18/03/2009

Ecône, l'œcuménisme ne doit pas faire les frais de l'unité catholique

ecône.jpgLes remous suscités par la décision du pape de lever l'excommunication d'Ecône se sont concentrés autour des propos révisionnistes d'un de ses évêques.

Mais il y a un autre pan de cette affaire à ne pas occulter: la position d'Ecône sur l'œcuménisme. Or on n'a pas (encore?) entendu le pape se prononcer avec la même vigueur sur cette question. Car pour la Fraternité St Pie X il n’y a qu’une seule religion vraie et sainte, fondée et instituée par le Christ Notre-Seigneur, elle s’appelle Catholique, Apostolique et Romaine et donc, pas de doute, l'œcuménisme c'est le diable!


«Outre le fait qu’il s’appuie sur des thèses hétérodoxes, l'œcuménisme est nocif pour les âmes, en ce sens qu’il relativise la foi catholique (...) et détourne de l’Eglise catholique, unique arche de salut», déclare Mgr Fellay, supérieur de la Fraternité, dans une interview du 24 janvier 2004 publiée par DICI sur le site de la Fraternité St Pie X. Et la suite est de la même veine:  l'œcuménisme engendre le relativisme de la foi, humilie l’Eglise et enorgueillit les dissidents... « Sous couvert de rechercher l’unité, cet œcuménisme (...)  ne porte pas la marque du Christ, mais celle du diviseur par excellence, le diable ».

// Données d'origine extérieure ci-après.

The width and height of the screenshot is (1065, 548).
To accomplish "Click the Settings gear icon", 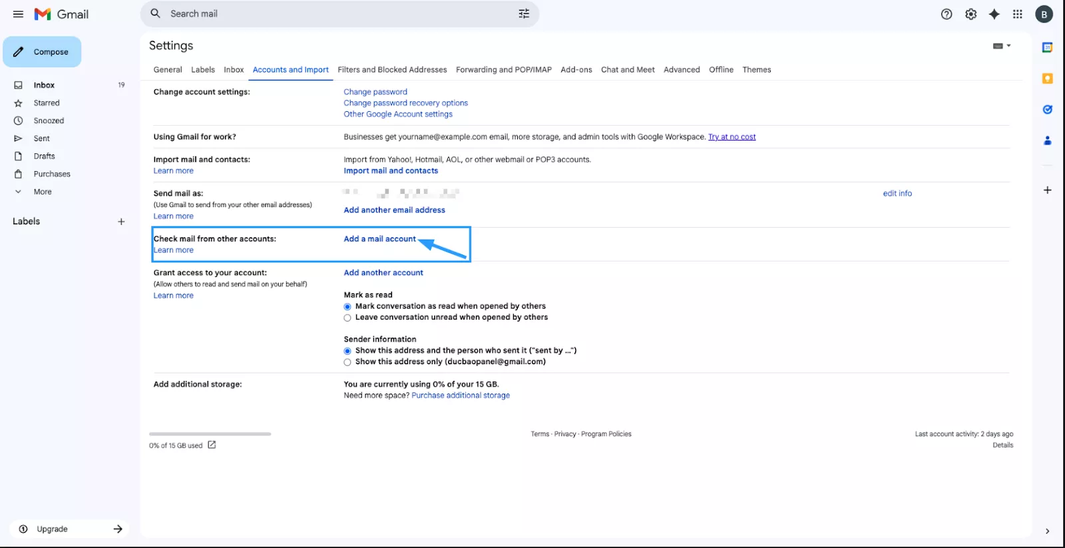I will (x=970, y=14).
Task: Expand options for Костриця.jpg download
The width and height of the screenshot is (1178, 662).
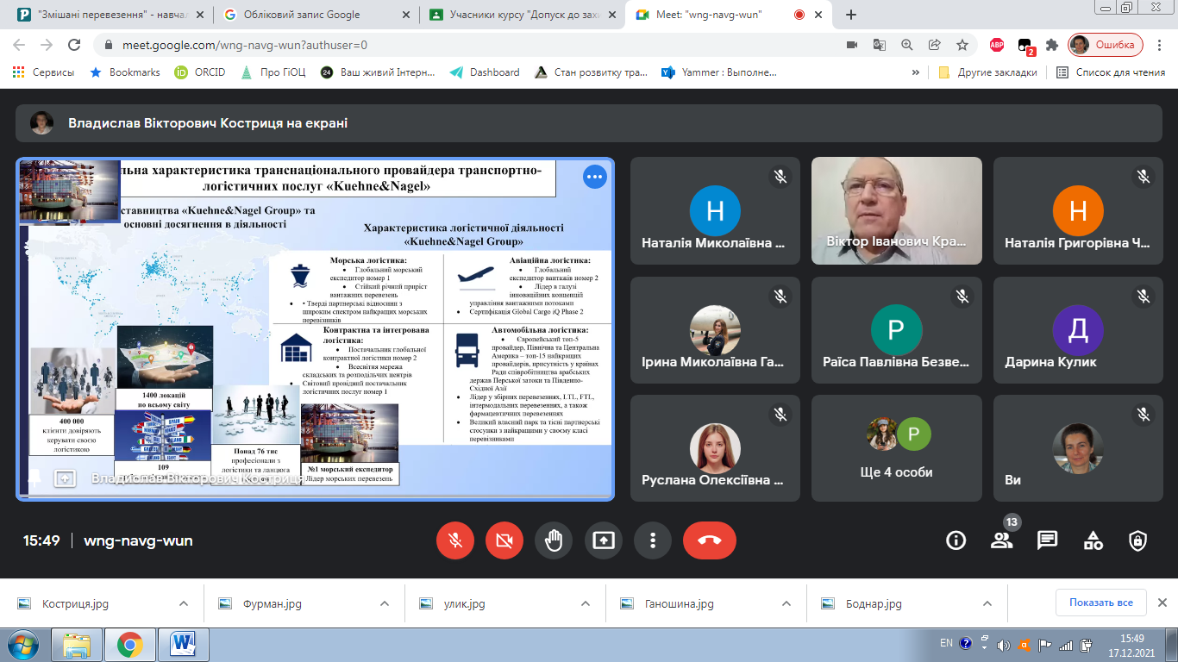Action: tap(184, 604)
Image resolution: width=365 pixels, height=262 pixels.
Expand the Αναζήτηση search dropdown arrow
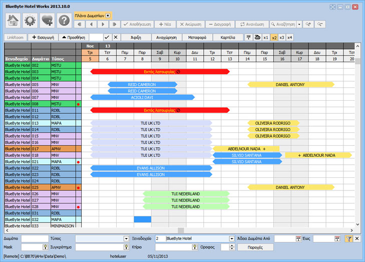point(299,24)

Pourtant Rome avait avancé. C'était au temps de Vatican II, avec le pape Paul VI qui, en 1964, publiait le bel et bienvenu Décret sur l'œcuménisme. Malgré ses limites, ce décret ouvrait un espace de dialogue: « A ce mouvement vers l'unité, qu'on appelle le Mouvement œcuménique, prennent part ceux qui invoquent le Dieu Trinité et confessent Jésus pour Seigneur et Sauveur. (...) Voilà pourquoi le Concile, considérant avec joie tous ces faits, après avoir déclaré la doctrine relative à l'Église, pénétré du désir de rétablir l'unité entre les disciples du Christ, veut proposer à tous les catholiques les secours, les orientations et les moyens qui leur permettront à eux-mêmes de répondre à cet appel divin et à cette grâce ». Bien sûr, le décret précisait un peu plus loin: « Cependant, nos frères séparés, soit en particulier, soit réunis dans leurs Communautés ou leurs Églises ne jouissent pas de cette unité (...) C'est, en effet, par la seule Église catholique du Christ, laquelle est "moyen général de salut", que peut s'obtenir toute la plénitude des moyens de salut ». Mais il y eut une ouverture, effectuée par les pères conciliaires.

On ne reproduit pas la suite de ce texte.